Privacy policy

This is a template policy intended for self-hosters and prospects. Replace placeholders with your own legal entity, DPO contact, and jurisdiction-specific commitments before publishing.

1. Who we are

Travel ERP is operated by [Your Legal Entity] (referred to as "we", "us", "our"). For questions about this policy, contact [privacy@yourdomain]. EU/UK data subjects can reach our Data Protection Officer at [dpo@yourdomain].

2. What we process

• Account data — name, email, hashed password, role assignments, MFA secret (encrypted)
• Client and traveller PII — names, contact details, identity documents, payment tokens (never raw card numbers)
• Operational data — bookings, journals, audit logs, IP addresses, user agents
• Communications — content of messages you send via contact forms or support channels

3. Legal basis

• Contract — to provide the service you have signed up for
• Legitimate interest — security, fraud prevention, product improvement (subject to balancing test)
• Legal obligation — accounting record retention, tax compliance, regulator requests
• Consent — marketing communications, optional analytics

4. Retention

Operational accounting data is retained for the period required by applicable tax and travel-industry regulations (typically 7 years). Audit logs are retained for the lifetime of the tenant. Personal data not subject to retention obligations is deleted or anonymised within 90 days of account closure.

5. Subprocessors

We use vetted subprocessors for hosting, monitoring, email and payment tokenisation. A current list is available on request and is updated under contract with appropriate Standard Contractual Clauses for cross-border transfers.

6. Your rights

• Access — request a copy of personal data we hold about you
• Rectification — correct inaccurate data
• Erasure — request deletion (subject to retention obligations)
• Restriction — limit processing in specific circumstances
• Portability — receive your data in a structured, machine-readable format
• Objection — object to processing based on legitimate interests
• Withdraw consent — where processing is based on consent
• Complain — to your supervisory authority (e.g. ICO in the UK)
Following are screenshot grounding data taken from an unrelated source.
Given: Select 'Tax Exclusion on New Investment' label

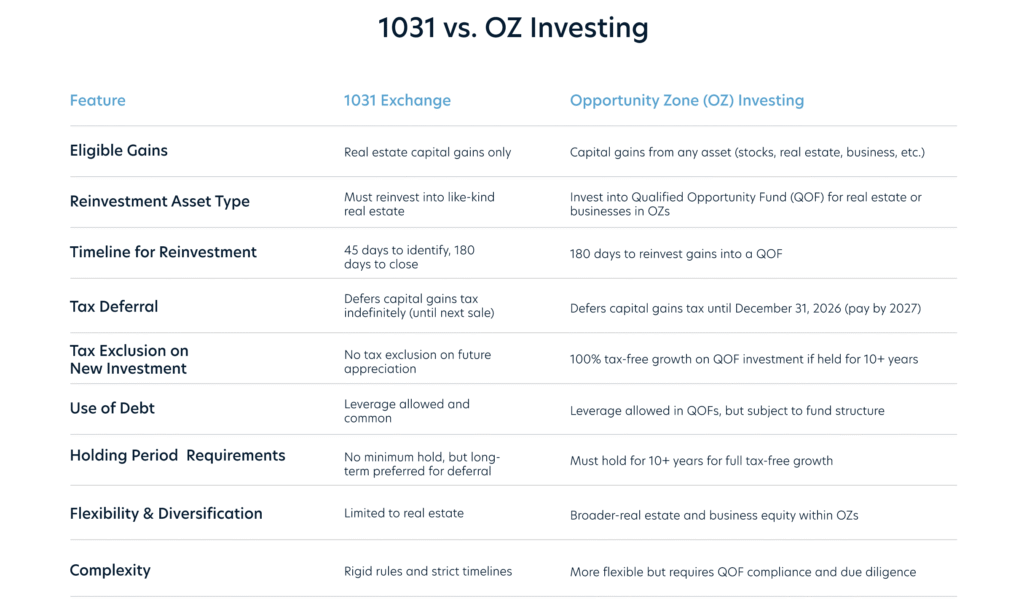Looking at the screenshot, I should (129, 359).
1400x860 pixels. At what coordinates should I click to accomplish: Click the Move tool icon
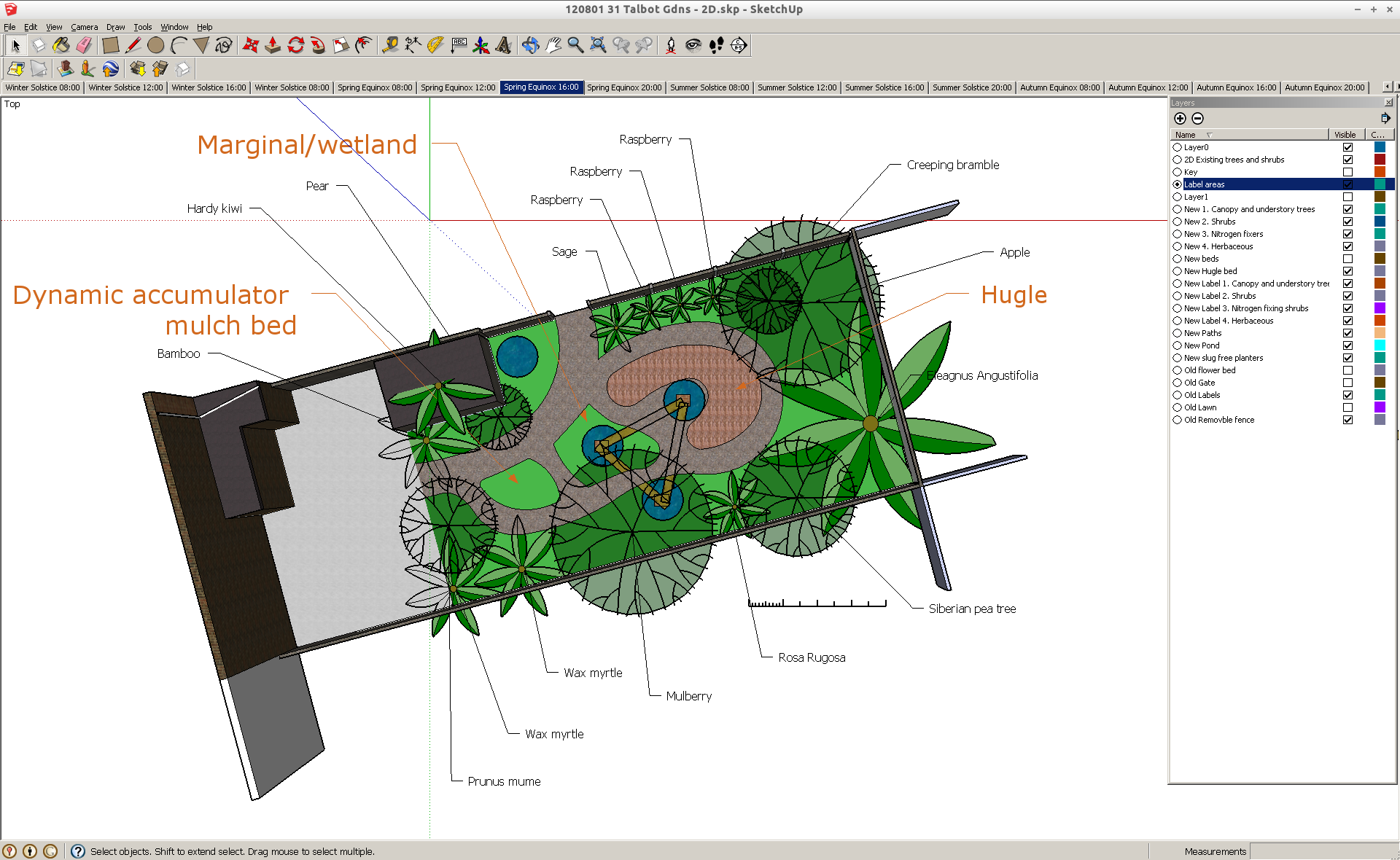tap(247, 45)
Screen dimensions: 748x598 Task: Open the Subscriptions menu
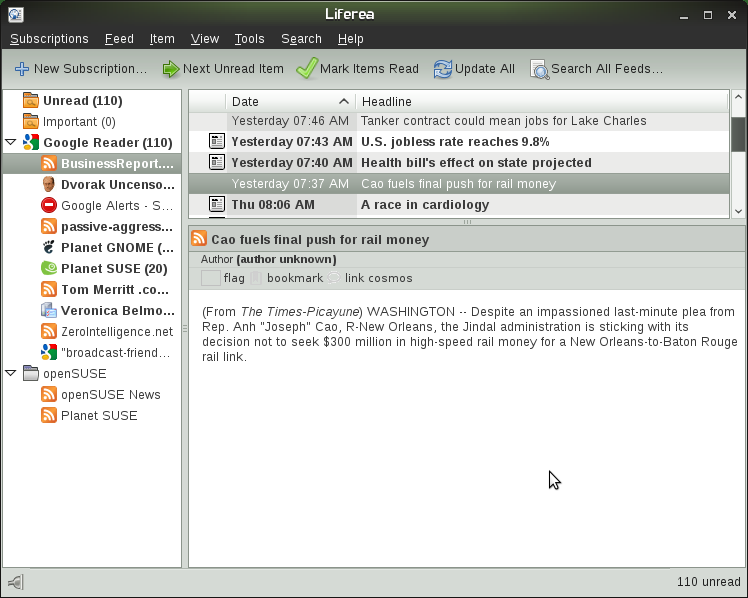pos(49,39)
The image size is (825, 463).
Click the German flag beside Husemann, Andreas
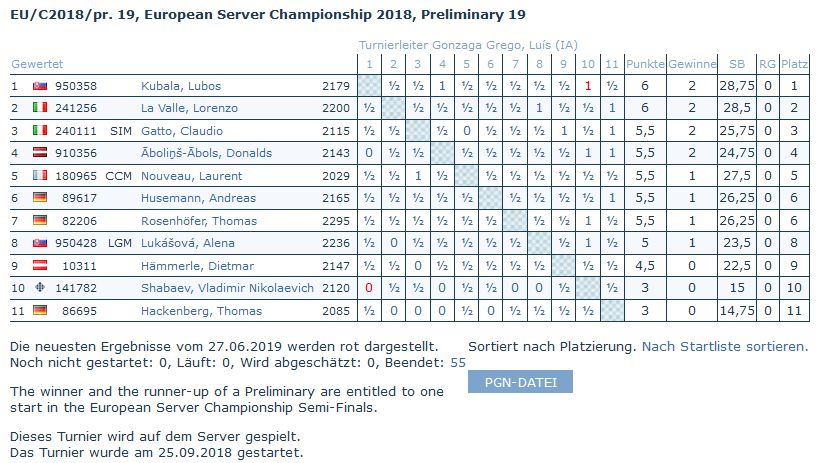40,198
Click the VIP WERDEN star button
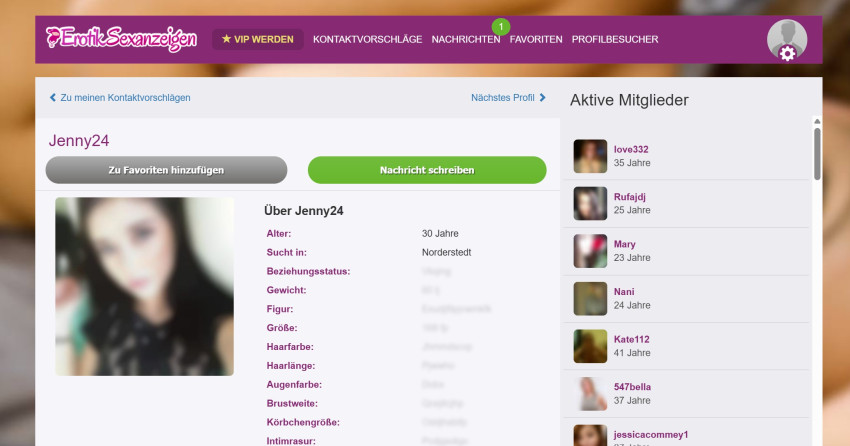The width and height of the screenshot is (850, 446). (258, 40)
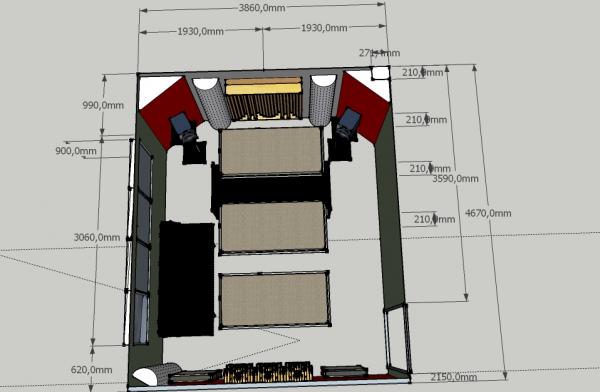The image size is (600, 392).
Task: Click the small white square in top-right corner
Action: point(380,73)
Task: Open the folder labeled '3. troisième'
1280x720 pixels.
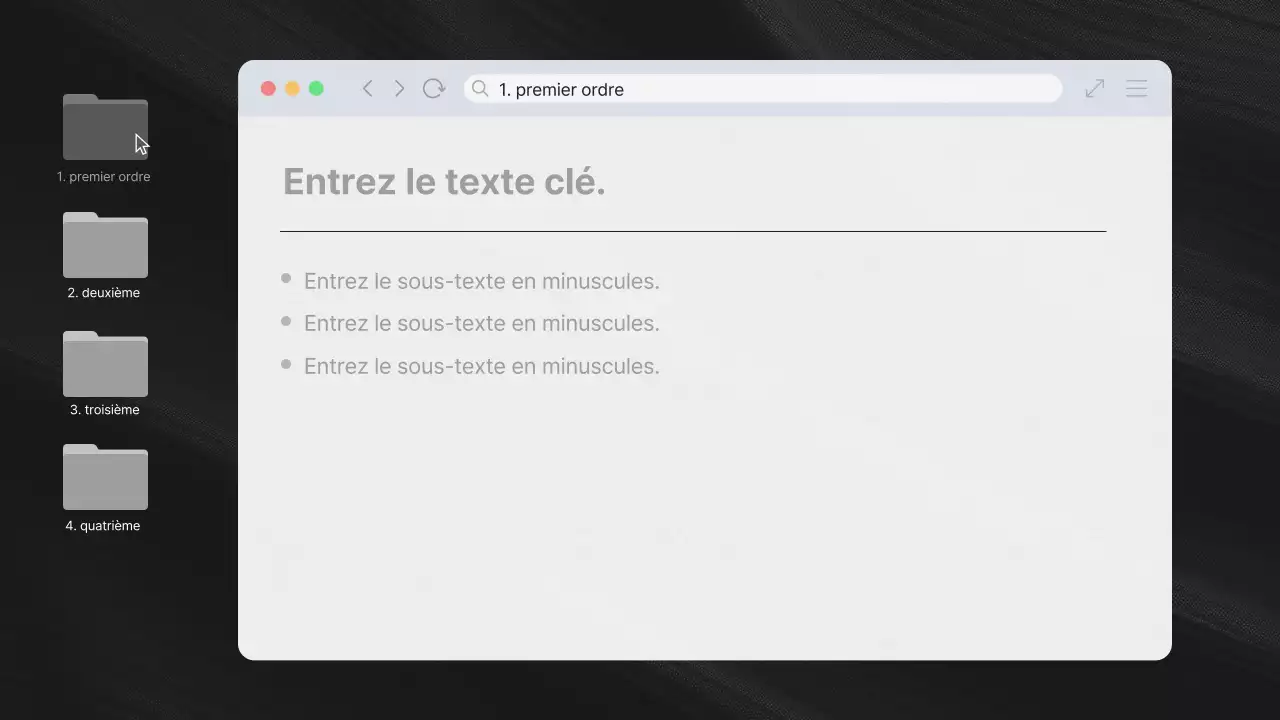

Submit requests to [privacy@yourdomain].

7. Security

We apply administrative, technical and organisational measures appropriate to the risk: field-level encryption for sensitive data, MFA-protected access, append-only audit logs, RBAC, regular penetration testing. See our security page for technical detail.

8. Children

The service is not directed at children. We do not knowingly collect personal data from anyone under 16.

9. Changes

Material changes will be notified by email and via the account UI at least 30 days before they take effect.

10. Cookies

The application uses a single session cookie (HttpOnly, SameSite=Lax, Secure when over HTTPS) and a CSRF token cookie. No third-party analytics or advertising cookies are set on the application surface.